Her şeyin bir başlangıcı, bir de bitiş noktası vardır. Biz buna eşyanın ve olayların eceli de diyebiliriz. O bakımdan bitiş noktasına gelip dayanan bir olayın veya şeyin artık süresi dolmuş ve zevale yönelmiştir. İnsan ömründen tutun da canlı, cansız her varlığın mevcudiyeti bu iki nokta arasında seyreder.

Peygamberlerin teblîğ ettikleri ilâhî buyruklara, ortaya koydukları âyet ve belgelere ilgi duymayıp daha büyük mucizeler isteyen inkarcı zâlimler, semavî ilmin yüksek irfanı karşısında küçülünce, işi alaya alıp kaba kuvvete başvurma ihtiyacı duymuşlar, o yüzden azgınlık ve haksızlıkta gemi azıya alıp son noktasına gelip dayanmışlar. O kadar ki, peygamberleri öz yurtlarından çıkarmaya azmetmişler, değilse bâtıla dönmelerini önermişler.
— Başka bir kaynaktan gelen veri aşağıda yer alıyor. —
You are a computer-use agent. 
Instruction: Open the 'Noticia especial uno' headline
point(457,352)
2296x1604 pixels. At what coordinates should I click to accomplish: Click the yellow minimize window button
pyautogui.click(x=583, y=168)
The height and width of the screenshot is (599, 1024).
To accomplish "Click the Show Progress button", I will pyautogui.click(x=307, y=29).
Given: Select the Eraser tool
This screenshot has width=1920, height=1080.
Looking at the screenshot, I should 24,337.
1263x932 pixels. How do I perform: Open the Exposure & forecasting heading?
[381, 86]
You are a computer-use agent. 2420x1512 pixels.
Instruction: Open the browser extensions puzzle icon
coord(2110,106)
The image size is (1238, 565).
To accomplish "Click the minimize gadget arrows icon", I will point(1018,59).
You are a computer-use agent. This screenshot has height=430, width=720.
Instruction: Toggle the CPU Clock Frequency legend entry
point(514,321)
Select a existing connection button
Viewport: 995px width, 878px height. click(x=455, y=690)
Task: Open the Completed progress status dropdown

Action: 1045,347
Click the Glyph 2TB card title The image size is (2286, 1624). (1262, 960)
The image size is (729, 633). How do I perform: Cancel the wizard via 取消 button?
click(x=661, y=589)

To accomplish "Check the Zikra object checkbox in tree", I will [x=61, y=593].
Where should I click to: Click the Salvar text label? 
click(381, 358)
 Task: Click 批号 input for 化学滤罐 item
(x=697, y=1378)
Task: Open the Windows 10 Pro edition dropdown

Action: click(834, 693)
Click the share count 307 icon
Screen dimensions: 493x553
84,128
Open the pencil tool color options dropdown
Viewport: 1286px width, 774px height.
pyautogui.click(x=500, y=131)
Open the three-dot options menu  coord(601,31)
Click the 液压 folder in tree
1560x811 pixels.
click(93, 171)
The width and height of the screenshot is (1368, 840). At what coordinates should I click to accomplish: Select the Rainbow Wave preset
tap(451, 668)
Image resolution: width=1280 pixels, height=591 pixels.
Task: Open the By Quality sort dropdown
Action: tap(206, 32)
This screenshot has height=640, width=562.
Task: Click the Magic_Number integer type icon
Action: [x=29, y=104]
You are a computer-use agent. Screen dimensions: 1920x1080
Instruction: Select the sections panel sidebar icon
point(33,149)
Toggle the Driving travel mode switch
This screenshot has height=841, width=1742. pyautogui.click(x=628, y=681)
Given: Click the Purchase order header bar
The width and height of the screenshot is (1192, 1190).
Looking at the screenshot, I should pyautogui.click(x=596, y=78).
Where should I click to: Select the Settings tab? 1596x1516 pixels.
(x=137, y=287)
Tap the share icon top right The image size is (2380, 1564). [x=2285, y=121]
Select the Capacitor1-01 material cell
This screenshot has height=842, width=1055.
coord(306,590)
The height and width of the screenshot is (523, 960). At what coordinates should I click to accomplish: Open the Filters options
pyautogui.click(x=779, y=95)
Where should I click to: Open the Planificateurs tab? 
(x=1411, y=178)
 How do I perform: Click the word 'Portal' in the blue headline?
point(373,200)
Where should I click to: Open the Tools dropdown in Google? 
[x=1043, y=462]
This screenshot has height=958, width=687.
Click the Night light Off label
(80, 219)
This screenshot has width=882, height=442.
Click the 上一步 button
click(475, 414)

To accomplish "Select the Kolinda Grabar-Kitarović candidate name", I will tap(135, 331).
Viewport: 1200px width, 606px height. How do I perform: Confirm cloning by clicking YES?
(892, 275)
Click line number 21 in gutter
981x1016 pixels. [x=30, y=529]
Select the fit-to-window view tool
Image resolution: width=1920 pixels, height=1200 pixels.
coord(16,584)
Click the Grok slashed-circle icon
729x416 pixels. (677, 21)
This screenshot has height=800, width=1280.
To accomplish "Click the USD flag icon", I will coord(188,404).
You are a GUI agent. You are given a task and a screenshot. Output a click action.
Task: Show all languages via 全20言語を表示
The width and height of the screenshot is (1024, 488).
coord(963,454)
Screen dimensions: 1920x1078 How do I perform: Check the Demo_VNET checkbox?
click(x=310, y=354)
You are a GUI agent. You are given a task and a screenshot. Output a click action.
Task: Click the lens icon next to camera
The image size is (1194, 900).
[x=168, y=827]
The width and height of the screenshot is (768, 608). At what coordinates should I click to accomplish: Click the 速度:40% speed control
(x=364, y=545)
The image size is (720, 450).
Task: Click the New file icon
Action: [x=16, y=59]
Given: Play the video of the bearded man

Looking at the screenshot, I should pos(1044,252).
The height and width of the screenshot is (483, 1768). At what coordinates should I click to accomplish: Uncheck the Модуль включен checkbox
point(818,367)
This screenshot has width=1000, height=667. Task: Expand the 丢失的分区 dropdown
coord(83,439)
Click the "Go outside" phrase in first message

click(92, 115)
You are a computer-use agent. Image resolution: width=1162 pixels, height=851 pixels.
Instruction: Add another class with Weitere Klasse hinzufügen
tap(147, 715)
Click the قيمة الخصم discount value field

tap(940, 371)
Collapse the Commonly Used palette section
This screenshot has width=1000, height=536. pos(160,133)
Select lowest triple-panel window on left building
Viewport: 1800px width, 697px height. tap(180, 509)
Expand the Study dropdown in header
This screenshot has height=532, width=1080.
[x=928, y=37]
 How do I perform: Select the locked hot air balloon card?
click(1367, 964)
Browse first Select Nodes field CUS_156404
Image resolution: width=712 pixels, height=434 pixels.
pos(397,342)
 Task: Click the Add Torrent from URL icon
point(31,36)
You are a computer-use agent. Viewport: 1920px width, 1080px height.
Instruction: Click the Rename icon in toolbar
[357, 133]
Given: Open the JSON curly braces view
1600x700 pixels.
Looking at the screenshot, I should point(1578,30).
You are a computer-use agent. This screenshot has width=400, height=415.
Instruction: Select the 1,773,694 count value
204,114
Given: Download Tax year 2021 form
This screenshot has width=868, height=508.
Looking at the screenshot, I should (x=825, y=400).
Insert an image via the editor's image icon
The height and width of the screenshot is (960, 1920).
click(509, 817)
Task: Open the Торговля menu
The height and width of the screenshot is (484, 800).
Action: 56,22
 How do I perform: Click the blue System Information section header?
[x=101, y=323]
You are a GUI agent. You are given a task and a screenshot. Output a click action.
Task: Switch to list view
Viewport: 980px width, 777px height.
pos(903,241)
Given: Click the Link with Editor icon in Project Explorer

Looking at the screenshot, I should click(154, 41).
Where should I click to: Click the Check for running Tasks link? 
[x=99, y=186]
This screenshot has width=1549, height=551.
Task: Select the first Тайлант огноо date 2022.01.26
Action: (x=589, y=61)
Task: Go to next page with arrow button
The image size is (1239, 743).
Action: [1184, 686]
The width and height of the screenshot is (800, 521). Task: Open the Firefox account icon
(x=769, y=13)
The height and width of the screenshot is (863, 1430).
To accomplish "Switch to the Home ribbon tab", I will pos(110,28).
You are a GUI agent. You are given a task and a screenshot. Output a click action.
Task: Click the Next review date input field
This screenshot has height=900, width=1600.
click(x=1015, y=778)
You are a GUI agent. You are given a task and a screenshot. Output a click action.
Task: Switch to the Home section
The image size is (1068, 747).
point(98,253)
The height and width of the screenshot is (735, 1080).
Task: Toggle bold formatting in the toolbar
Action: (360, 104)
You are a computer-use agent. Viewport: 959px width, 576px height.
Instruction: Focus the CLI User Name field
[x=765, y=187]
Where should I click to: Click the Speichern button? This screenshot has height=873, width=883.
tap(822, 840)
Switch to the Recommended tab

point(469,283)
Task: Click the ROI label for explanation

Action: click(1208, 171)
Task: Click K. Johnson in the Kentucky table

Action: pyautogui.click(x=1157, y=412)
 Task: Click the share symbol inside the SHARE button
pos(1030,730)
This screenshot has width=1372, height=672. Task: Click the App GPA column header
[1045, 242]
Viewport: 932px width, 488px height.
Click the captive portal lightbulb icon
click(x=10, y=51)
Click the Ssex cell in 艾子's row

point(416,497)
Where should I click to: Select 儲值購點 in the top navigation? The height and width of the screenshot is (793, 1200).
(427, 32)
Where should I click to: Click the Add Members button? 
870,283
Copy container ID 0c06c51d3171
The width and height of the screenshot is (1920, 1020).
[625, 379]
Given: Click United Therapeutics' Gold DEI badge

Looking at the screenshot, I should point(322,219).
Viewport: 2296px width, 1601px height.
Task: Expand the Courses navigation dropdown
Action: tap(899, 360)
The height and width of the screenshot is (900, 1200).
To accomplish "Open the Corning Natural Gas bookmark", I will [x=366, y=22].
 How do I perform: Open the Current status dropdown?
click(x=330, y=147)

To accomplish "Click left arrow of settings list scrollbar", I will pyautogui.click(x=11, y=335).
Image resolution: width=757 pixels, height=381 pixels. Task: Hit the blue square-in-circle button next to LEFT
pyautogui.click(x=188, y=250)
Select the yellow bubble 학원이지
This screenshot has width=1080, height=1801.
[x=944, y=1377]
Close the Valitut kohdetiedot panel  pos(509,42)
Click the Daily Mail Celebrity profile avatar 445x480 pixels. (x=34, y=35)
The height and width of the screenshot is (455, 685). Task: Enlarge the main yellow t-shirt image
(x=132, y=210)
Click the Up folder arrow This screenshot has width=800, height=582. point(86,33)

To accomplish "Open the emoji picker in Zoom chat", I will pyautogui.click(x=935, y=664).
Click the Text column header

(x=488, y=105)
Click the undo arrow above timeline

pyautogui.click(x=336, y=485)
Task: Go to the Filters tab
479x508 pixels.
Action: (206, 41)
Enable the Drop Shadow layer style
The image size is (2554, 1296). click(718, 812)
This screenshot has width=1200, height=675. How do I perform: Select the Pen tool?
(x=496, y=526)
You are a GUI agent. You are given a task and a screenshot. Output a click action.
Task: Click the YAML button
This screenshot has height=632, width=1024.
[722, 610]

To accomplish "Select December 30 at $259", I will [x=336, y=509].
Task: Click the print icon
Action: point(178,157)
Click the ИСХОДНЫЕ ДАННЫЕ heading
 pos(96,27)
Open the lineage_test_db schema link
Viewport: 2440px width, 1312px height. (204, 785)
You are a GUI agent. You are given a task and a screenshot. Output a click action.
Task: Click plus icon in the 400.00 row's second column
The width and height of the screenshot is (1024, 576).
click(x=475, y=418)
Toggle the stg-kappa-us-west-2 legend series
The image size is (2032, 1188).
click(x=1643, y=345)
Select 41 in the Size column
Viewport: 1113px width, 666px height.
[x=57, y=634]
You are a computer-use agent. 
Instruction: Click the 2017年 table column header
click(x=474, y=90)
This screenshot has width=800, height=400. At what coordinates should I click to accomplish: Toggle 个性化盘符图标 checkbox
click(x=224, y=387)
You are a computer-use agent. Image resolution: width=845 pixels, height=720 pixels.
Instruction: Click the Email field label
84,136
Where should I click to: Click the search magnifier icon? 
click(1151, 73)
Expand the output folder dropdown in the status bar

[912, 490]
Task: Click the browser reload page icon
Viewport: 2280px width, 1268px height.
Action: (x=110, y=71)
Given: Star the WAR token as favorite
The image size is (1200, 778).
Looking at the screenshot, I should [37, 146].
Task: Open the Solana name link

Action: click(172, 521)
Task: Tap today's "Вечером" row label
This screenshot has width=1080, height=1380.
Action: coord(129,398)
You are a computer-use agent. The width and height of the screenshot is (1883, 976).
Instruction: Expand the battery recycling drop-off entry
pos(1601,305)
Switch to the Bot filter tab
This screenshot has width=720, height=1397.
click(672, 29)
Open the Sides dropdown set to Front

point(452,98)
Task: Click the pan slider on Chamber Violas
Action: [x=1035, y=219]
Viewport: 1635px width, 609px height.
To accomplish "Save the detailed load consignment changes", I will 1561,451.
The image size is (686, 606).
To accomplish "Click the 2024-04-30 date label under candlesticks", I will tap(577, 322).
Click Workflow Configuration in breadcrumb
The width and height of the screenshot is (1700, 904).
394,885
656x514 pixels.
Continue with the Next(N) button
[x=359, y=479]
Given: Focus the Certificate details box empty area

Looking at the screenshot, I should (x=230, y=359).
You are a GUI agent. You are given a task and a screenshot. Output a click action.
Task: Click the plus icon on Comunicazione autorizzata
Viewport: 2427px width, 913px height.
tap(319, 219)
Böylece Allah'ın elçilerini bu ikisinden birini seçmekte serbest bırakmış, üçüncü bir seçenek tanımamışlardır. İş bu çizgiye gelince, ilâhî sünnetin tecelli sebeplerini çok iyi bilen peygamberler Allah'tan fetih ve yardım dilemişlerdir. Vakti ve saati gelince ilâhî hüküm inmiş ve inatçı her zorba baş aşağı gelip yok edilmiş veya hüsrana uğratılmıştır.

İlgili âyetle aynı zamanda Mekkeli zalim zorbalar ve yaşamakta olan din düşmanları uyarılıyor. Mü'minlere de zaferin yakın olduğu müjdesi veriliyor.

İlâhî İnayetin Tecellisi:

«Peygamberler fetih ve yardım dilediler; inatçı her zorba ise ziyana uğrayıp mahvoldu.»

Gelip geçen peygamberlerle ümmetleri arasındaki hassas çizgiye dikkatler çekilmekte ve o çizginin ilâhî adaleti bütün haşmetiyle yansıttığı açıklanmaktadır. Mekke'de inatçı zorbaların yıllar yılı hakka karşı olumsuz tutumları da sözü edilen hassas çizgiye gelip dayanmış ve o yüzden onların mahvedilecekleri günler yaklaşmıştı.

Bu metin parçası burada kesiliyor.